NEW YORK — What’s in an inch? Apparently, enough missing meat, cheese and tomatoes to cause an uproar.
Subway, the world’s largest fast food chain with 37,000 locations, is facing widespread criticism after a man who appears to be from Australia posted a photo on the company’s Facebook page of one of its footlong sandwiches next to a tape measure that shows the sub is just 11 inches.
More than 100,000 people have “liked” or commented on the photo, which had the caption “Subway pls respond.” Lookalike pictures popped up elsewhere on Facebook. And The New York Post conducted its own investigation that found that four out of seven footlong sandwiches that it measured were shy of the 12 inches that makes a foot.
The original photo was no longer visible by Thursday afternoon on Subway’s Facebook page, which has 19.8 million fans. A spokesman for Subway, which is based in Milford, Conn., said Subway did not remove it.
Subway also said that the length of its sandwiches may vary slightly when its bread, which is baked at each Subway location, is not made to the chain’s exact specifications.
“We are reinforcing our policies and procedures in an effort to ensure our offerings are always consistent no matter which Subway restaurant you visit,” read an e-mailed statement.
The Subway photo — and the backlash — illustrates a challenge companies face with the growth of social media sites like Facebook, YouTube and Twitter. Before, someone in a far flung local in Australia would not be able to cause such a stir. But the power of social media means that negative posts about a company can spread from small towns to locations around the world in seconds.
“People look for the gap between what companies say and what they give, and when they find the gap — be it a mile or an inch — they can now raise a flag and say, ‘Hey look at this,’ I caught you,” said Allen Adamson, managing director of branding firm Landor Associates in New York.
Subway has always offered footlong sandwiches since it opened in 1965. A customer can order any sandwich as a footlong. The chain introduced a $5 footlong promotion in 2008 as the U.S. fell into the recession, and has continued offering the popular option throughout the recovery.
An attempt to contact someone with the same name and country as the person who posted the photo of the footlong sandwich on Subway’s Facebook page was not returned on Thursday.
But comments by other Facebook users about the photo ran the gamut from outrage to indifference to amusement. One commenter urged people to “chill out.” Another one said she was switching to Quiznos. And one man posted a photo of his foot in a sock next to a Subway sandwich to show it was shorter than a “foot.”
“I’ve never seen so many people in an uproar over an inch. Wow,” read one Facebook post. “Let’s all head to McDonald’s and weight a Quarter Pounder,” suggested another post.
The Subway footlong photo is just the latest in a string of public relations headaches for companies that were caused by a negative photo or event going viral.

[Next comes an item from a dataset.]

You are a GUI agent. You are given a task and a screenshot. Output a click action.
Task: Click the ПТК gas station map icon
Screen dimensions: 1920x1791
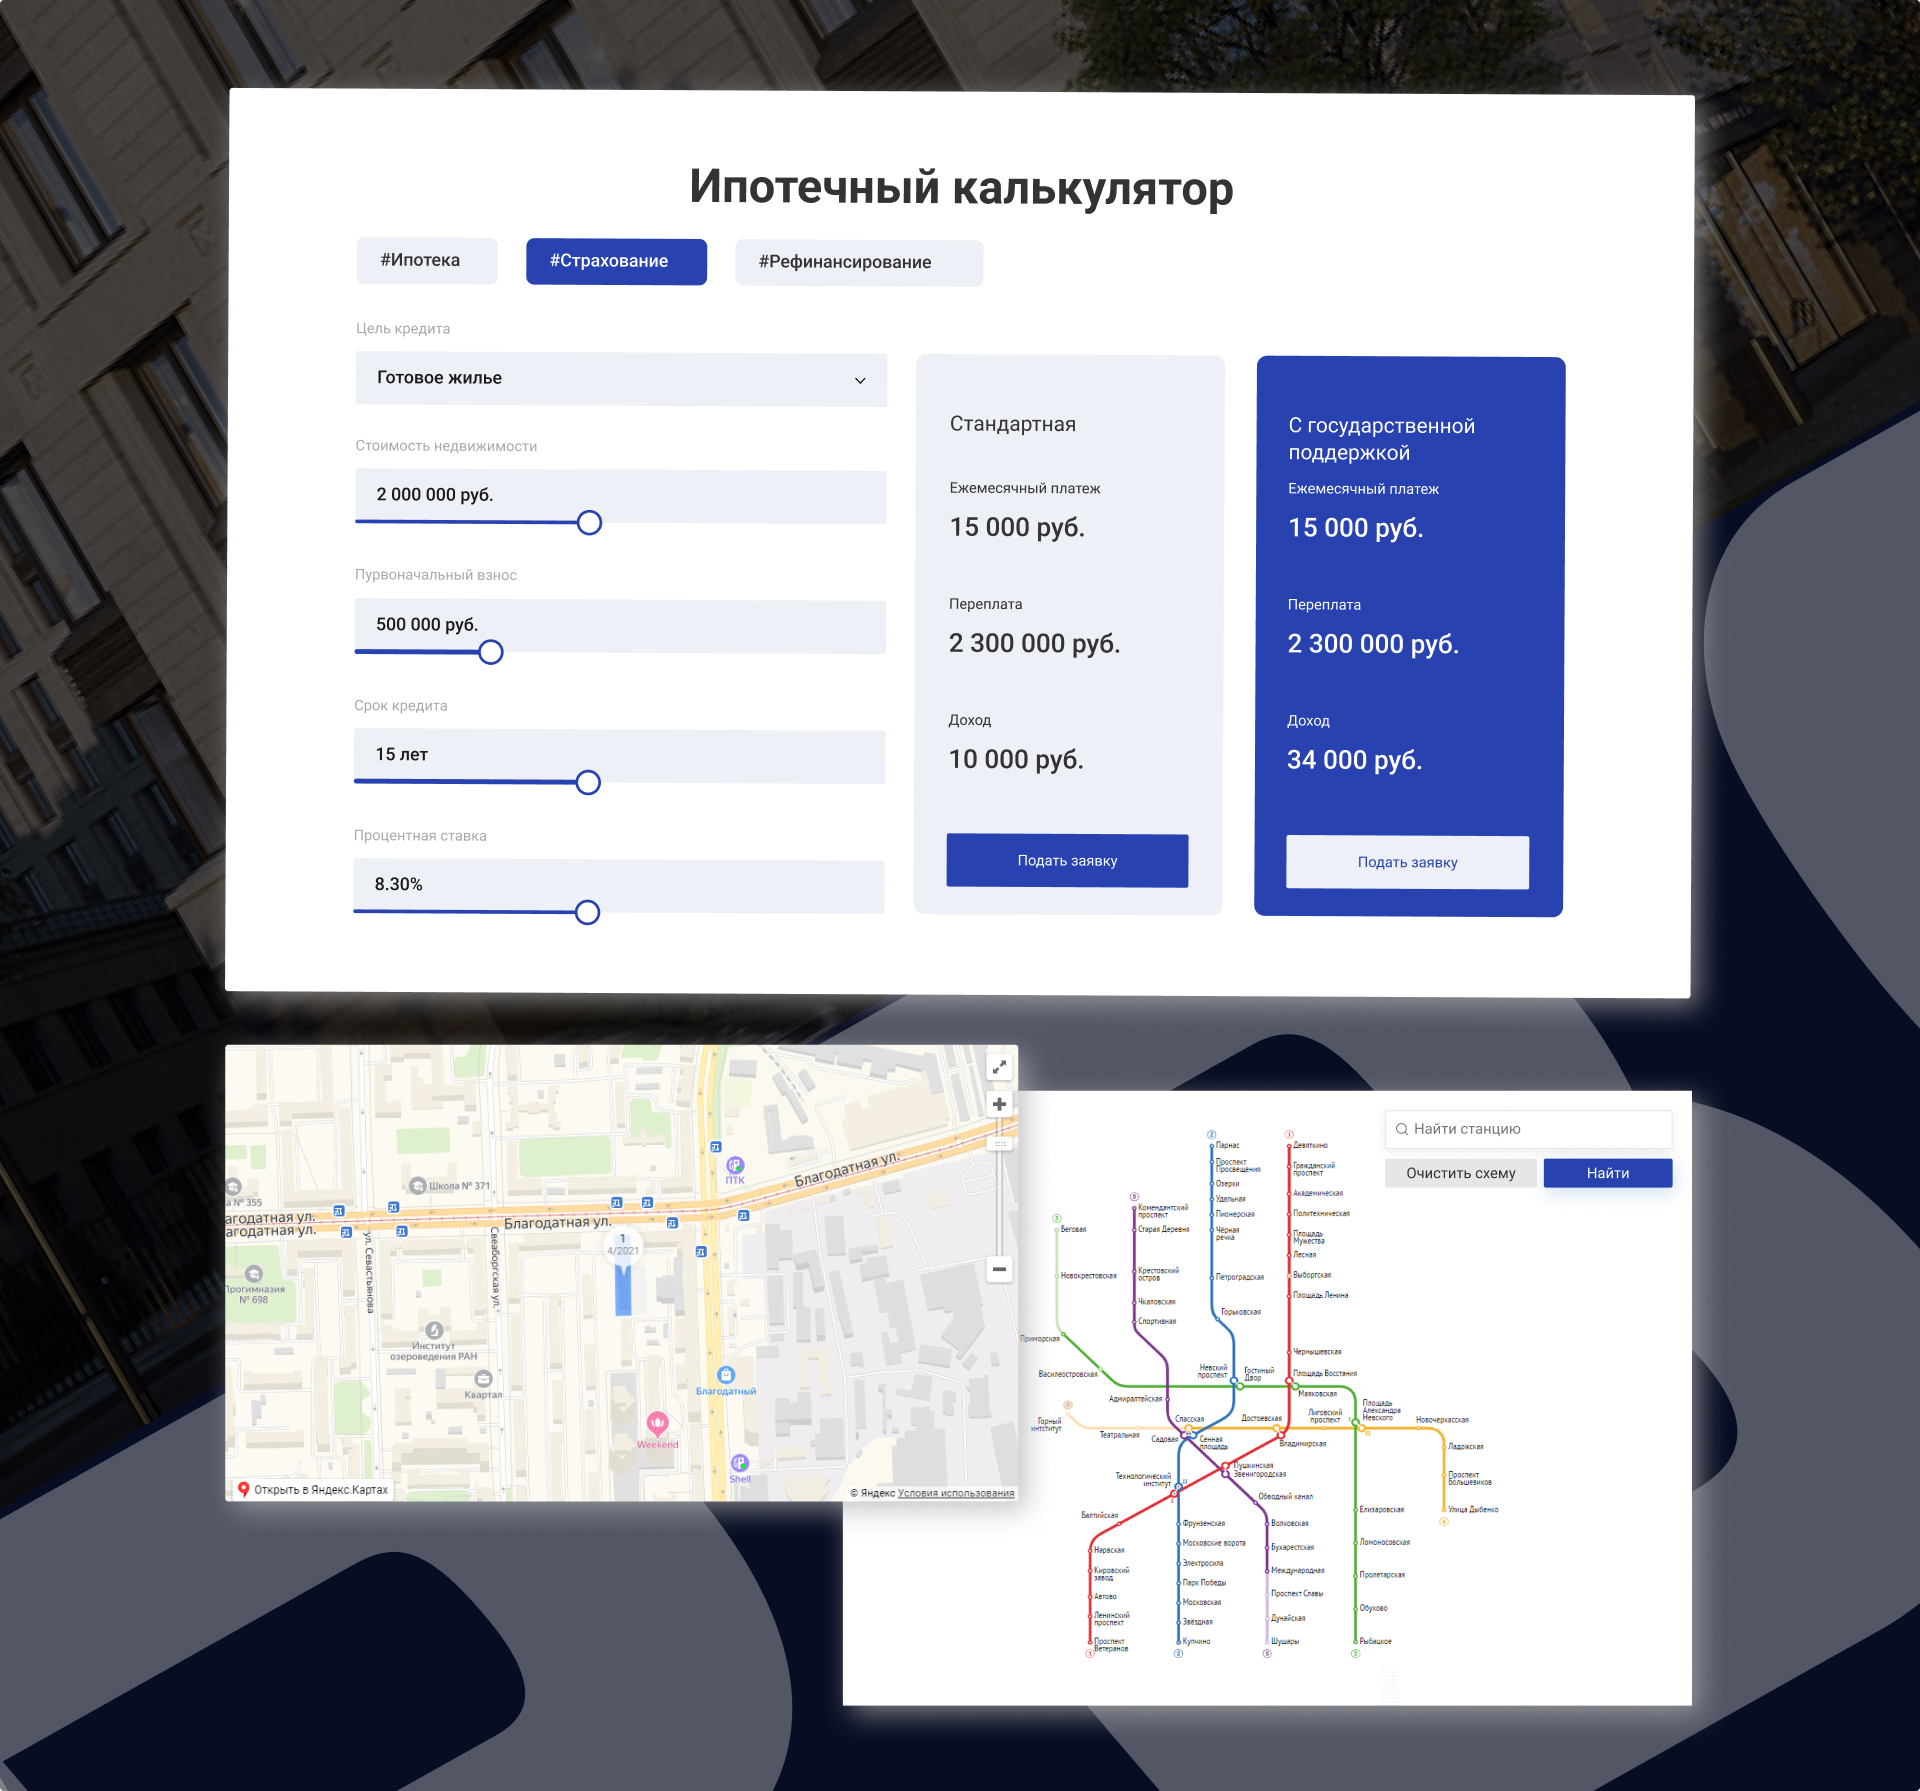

Last year, a Burger King employee posted a Twitter message or “tweet” with a picture of someone standing in sneakers on two tubs of uncovered lettuce. Domino’s Pizza employees posted a video on YouTube of workers defacing a pizza in 2009. And a KitchenAid employee last year made a disparaging remark about President Obama using the official KitchenAid Twitter account.
There are dozens of Subway sandwich stores in the Washington D.C. area alone.